Gasoline and diesel prices have garnered much attention both locally and nationally over the last couple of months. It is all a result of the mercurial rise of crude oil in the last two years, and most recently the over $70 a barrel prices in the world market. This has produced sticker shock at the pump for consumers both here and nationally. The industry itself has been under increased scrutiny and much of the debate has centered on the increased cost of fuel to consumers and the astronomical profits of such industry giants as EXXON Mobil and Chevron Texaco. Both of these giants have subsidiaries in the Virgin Islands.
What is distinctly different between the plight of Virgin Islanders consumers and our stateside counterparts is that we have the lowest tax under the American flag.
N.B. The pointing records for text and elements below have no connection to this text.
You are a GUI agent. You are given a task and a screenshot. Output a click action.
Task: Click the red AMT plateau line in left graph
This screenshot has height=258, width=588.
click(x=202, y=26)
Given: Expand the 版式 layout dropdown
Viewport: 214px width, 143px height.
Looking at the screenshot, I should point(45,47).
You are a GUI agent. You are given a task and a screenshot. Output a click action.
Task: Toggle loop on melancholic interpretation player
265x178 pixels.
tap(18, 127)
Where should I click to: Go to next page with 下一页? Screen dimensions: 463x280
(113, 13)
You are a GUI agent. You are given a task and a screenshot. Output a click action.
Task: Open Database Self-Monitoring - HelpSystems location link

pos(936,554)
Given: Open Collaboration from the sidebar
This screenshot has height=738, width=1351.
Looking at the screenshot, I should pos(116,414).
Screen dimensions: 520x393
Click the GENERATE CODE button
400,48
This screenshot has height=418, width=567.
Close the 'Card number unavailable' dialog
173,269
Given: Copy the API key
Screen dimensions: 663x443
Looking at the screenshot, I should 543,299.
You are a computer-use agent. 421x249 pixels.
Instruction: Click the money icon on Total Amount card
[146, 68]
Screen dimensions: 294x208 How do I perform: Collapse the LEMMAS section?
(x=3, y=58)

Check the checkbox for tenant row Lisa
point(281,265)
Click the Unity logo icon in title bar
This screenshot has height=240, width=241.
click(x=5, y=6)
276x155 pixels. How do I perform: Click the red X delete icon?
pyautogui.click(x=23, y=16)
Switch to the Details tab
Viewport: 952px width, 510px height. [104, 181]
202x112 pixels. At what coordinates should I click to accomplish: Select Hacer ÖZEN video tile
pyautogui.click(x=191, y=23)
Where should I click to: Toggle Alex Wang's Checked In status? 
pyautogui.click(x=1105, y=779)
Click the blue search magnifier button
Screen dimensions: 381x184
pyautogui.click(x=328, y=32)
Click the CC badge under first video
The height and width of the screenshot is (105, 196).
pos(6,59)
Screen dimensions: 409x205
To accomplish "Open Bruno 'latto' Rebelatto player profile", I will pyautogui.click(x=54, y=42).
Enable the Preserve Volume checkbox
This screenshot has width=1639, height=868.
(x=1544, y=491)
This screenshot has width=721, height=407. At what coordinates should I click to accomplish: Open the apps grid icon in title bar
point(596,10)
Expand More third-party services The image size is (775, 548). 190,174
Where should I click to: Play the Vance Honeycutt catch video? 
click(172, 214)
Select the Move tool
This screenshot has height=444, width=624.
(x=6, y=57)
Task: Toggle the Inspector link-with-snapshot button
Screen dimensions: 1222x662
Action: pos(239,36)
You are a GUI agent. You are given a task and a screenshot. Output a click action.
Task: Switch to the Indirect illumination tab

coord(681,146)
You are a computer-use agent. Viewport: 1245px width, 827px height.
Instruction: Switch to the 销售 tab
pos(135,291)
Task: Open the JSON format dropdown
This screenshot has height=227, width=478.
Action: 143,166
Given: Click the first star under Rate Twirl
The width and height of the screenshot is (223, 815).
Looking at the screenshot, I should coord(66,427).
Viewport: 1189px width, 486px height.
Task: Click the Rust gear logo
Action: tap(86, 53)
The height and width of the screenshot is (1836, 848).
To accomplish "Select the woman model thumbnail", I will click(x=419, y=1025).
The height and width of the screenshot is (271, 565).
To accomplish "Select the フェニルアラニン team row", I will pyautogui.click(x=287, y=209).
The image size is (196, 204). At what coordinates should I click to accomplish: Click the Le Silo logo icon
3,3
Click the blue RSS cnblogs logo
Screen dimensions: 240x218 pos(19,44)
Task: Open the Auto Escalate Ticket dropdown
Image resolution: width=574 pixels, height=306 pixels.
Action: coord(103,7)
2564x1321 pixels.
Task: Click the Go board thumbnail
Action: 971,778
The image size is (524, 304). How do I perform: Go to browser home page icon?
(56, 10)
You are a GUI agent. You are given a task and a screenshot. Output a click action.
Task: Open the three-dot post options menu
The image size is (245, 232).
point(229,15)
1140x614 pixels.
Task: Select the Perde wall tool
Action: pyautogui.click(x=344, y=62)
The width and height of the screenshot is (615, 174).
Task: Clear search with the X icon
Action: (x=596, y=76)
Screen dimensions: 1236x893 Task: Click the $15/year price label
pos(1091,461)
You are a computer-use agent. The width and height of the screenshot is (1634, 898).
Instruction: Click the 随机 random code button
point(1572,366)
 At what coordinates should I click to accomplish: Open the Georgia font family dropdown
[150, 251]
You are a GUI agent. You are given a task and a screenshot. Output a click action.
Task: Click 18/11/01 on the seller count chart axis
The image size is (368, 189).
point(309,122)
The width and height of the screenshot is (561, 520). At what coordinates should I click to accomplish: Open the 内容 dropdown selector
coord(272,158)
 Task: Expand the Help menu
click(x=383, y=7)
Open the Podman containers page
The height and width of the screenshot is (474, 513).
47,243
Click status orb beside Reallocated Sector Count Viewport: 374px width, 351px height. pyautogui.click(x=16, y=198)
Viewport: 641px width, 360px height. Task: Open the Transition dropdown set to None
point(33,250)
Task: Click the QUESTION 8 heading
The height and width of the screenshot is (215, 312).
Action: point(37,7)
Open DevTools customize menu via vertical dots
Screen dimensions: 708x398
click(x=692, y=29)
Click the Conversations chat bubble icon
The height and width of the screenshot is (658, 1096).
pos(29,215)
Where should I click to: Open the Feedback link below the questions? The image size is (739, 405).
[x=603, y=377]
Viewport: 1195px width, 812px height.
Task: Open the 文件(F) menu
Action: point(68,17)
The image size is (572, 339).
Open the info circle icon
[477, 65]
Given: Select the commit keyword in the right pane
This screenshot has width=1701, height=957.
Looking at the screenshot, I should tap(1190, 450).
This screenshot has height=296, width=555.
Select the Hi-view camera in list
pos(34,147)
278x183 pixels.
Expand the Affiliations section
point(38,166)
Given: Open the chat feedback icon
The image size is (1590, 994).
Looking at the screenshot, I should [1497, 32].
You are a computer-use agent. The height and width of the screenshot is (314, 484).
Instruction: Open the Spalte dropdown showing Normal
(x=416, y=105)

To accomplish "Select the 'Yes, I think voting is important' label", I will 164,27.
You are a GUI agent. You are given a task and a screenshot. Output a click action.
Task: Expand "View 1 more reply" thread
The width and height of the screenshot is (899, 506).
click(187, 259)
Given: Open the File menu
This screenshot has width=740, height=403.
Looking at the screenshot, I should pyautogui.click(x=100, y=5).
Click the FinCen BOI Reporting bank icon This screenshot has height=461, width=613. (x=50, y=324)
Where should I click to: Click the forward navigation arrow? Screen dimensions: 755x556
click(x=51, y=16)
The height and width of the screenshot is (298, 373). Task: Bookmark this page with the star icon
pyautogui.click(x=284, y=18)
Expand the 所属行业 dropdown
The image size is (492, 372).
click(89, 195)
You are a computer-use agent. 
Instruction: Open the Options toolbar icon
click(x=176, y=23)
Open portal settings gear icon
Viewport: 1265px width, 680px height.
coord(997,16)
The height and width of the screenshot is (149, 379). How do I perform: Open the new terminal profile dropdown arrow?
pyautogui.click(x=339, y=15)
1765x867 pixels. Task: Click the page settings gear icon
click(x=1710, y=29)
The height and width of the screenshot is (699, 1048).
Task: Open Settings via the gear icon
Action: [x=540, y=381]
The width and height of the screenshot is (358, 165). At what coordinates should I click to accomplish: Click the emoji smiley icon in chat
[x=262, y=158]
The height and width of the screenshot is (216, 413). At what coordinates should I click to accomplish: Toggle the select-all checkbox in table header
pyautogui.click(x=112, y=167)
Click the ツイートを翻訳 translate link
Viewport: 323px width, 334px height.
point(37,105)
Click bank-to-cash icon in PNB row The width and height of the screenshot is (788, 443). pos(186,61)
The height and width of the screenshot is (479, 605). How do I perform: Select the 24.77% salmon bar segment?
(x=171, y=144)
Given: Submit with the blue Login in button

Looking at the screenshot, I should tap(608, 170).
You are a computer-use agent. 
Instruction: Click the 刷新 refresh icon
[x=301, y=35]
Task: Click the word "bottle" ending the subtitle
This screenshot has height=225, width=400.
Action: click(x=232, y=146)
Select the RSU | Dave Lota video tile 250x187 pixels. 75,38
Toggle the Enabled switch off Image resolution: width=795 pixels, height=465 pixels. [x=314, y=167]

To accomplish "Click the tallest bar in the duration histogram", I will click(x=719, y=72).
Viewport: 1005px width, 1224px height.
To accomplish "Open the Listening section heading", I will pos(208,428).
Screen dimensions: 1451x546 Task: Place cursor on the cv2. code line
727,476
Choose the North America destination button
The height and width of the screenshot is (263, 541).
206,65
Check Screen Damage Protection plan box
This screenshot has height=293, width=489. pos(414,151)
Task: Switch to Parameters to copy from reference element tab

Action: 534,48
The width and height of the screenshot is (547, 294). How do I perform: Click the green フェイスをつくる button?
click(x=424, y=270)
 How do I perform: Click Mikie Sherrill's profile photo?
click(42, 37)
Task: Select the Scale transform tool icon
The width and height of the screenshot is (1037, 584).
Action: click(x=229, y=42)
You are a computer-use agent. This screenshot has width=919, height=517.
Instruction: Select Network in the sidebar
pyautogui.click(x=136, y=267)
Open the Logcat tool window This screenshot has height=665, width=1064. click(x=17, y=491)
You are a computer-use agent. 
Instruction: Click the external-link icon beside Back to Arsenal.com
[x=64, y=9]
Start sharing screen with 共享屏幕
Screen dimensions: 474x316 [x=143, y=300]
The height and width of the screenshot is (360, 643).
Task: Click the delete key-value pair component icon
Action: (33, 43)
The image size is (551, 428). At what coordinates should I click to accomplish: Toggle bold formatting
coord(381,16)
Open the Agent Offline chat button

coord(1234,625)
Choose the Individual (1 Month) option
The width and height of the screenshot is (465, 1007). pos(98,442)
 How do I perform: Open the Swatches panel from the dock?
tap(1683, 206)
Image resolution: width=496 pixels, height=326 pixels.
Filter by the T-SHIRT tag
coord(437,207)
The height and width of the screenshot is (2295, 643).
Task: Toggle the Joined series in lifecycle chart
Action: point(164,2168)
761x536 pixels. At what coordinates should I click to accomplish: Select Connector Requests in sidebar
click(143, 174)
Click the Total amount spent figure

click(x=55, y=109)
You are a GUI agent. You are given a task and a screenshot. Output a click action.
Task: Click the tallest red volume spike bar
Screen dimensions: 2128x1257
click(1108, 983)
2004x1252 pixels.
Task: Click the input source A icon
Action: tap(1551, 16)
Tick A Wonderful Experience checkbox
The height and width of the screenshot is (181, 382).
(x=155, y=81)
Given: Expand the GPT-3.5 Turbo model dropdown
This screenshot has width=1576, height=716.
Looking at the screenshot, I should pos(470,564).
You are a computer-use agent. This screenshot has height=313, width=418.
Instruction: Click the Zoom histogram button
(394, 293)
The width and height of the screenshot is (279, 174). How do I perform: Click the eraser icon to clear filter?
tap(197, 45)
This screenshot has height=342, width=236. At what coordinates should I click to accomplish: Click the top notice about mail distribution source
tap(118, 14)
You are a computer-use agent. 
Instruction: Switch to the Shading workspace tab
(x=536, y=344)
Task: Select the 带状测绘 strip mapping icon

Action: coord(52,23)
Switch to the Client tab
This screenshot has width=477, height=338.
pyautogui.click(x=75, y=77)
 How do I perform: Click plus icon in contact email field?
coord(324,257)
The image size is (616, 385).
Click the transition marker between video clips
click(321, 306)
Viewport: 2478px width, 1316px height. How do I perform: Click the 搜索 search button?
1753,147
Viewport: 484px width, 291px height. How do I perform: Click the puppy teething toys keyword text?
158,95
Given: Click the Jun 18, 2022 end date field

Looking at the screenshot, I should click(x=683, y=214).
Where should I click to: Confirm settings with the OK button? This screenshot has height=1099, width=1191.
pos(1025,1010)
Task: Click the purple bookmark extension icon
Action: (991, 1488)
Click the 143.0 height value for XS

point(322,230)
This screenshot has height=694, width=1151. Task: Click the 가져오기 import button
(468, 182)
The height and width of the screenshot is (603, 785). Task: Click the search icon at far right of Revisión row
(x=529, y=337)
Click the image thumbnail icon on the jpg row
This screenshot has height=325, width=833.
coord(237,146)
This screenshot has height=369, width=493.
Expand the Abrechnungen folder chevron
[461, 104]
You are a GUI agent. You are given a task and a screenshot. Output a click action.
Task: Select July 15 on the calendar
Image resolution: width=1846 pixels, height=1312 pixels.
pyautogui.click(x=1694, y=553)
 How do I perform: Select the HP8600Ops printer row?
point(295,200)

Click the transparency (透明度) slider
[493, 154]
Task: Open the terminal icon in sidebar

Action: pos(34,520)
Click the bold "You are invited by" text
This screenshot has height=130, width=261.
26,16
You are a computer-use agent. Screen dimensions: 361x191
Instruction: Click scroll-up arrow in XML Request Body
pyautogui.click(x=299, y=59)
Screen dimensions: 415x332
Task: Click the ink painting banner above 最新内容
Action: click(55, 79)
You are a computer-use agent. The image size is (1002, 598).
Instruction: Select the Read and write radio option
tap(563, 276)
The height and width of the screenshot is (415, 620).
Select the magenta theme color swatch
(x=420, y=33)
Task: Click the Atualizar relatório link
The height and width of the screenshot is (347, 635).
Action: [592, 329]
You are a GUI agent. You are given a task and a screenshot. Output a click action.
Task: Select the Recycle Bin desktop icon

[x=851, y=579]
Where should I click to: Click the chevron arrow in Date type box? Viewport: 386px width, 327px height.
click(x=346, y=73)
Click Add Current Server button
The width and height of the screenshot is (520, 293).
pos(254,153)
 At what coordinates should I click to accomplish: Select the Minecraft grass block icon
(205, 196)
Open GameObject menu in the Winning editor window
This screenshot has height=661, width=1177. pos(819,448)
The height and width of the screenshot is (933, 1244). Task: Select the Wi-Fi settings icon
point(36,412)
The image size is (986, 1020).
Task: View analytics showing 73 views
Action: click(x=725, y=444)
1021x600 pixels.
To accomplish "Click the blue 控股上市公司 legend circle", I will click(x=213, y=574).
Where states may vary in federal and local taxes by region, the average tax in the United States is well over 56 cents per gallon, while ours is only 7 cents per gallon.
Defenders of the price of gas in St. Thomas often say that the price is the same as the states which is deceiving and inaccurate. For instance, the current price of regular gas in Albany, New York is about $3.07 per gallon, less the tax, 52 cents, which makes the true price of the gas $2.55 per gallon.
The price of regular gas in St Thomas averages about $3.23 cents per gallon, the tax is 7 cents, the true price being $3.16 per gallon. The difference between the price of Hovensa gas sold in Albany, New York and what is sold in St. Thomas is a whopping 68 cents per gallon.
To me there is no justification for this disparity, and I consider it price gouging. Who is the culprit? Supplier? Wholesaler? Retailer?
Our investigation of this price disparity back in 2005 revealed that Hovensa sells fuel to ESSO Virgin Islands and Texaco Caribbean at a negotiated contract price. Texaco and Esso then sell to its St .Thomas retailers at a negotiated price. The retailers are then forced to sell it to consumers at prices determined by what the market can bear, generally with small profit margins. So where is the smoking gun?
Just look at the profits of EXXON Mobil or Chevron Texaco, over $20 billion dollars in the first quarter of 2006 alone, and this is after EXXON Mobil showed in 2005 the highest profits of any corporation in the history of all industries. I dont see the local retailers recording profits of this nature, on the contrary, they are all feeling the brunt of the consumer as he or she fills their tank for $60 dollars plus.
To fully understand how the fuel industry works and sets its prices is too complicated and detailed for this article; however, let it suffice to say that consumers have no say, no sway, other than to pay.
Recent calls from Congress to reduce the taxes to ease the pain on consumers pocketbooks should take a lesson from the Virgin Island Legislature that over rode a veto by the Governor of the Bill to reduce our tax by 7 cents. Did the consumers ever see that translate into lower prices? Or did it just enrich an already fat profit margin for our St. Thomas wholesalers, and was then passed on up the chain to contribute to the record profits of the mother ship.
Congress has also called for increased taxes on fuel to discourage consumption, another bad idea. Who pays these increased taxes: consumers? It is the constitutional right of a supplier of fuel to pass on any and all taxes imposed by government, and I am sure they exercise that right.
When will we as Virgin Islanders learn that our power is in demanding what we know is right, not just what experts or our leaders tell us is right. We should have long ago demanded laws and tools that enable us to protect ourselves against those that profit obscenely at the expense of our more pressing needs. Our future is in the hands of so few, are destiny awaits action, and time is not on our side.